Agriculture is the dominant class of LULC, accounting for 54.67% of the total area and a highest patch index of 38.49%, revealing extensive and centralized land use. It is the class with the highest functional connectivity (effective mesh = 108,247 ha) and very high cohesion (99.98%). It shows a low level of fragmentation (12,308 patches), high aggregation (98.84%) and relatively simple shapes (fractal = 1.43).
Although it occupies a smaller proportion (4.33%), the urban LULC class presents high structural complexity. Its patches have irregular shapes (fractal = 1.53) and are strongly fragmented (Splitting Index = 1.46). Cohesion remains high (99.77%), suggesting that, although scattered, urbanization maintains some spatial continuity. The interspersion with other LULC classes is also high (interspersion and juxtaposition index = 84.69), indicating that the urban area is integrated into a mixed and possibly peri-urban landscape.

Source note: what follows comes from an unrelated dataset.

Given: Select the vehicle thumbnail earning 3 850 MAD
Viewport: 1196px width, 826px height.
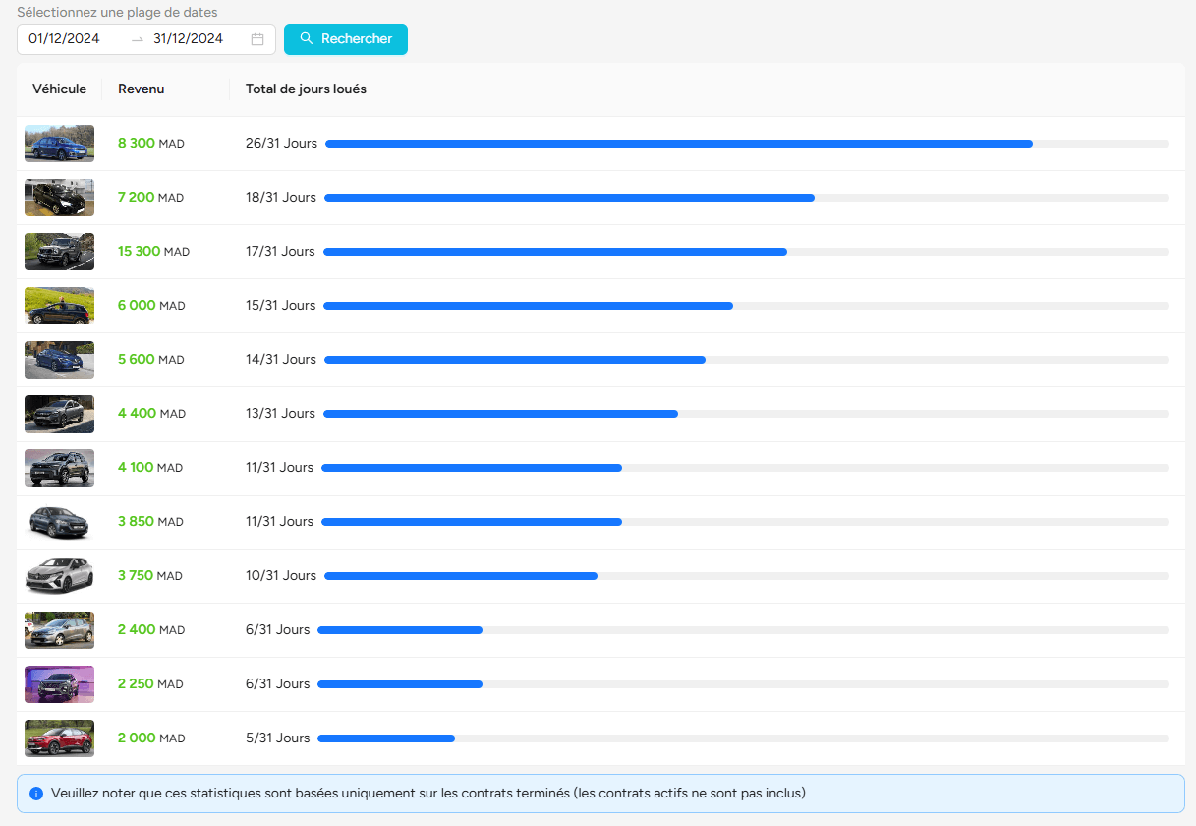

Bare soil and sparse vegetation LULC class covers only 2.41% of the landscape but is extremely fragmented (43,806 patches, splitting index = 2.76), with low cohesion (93.29%) and simple shapes (fractal = 1.51). Although its core is small (0.14 ha on average), its patches are numerous and scattered, which may correspond to degraded or transitional areas. Its low interconnection and marginal distribution reduce its ecological functionality.
Finally, the water bodies LULC class represents a minimal proportion of the landscape (0.36%) and is strongly cohesive (98.41%), with simple shapes (fractal = 1.35) and low fragmentation (splitting index = 201,819). Although structurally marginal, their high interconnection and strategic location may be relevant for ecological connectivity and the provision of key ecosystem services such as nutrient export.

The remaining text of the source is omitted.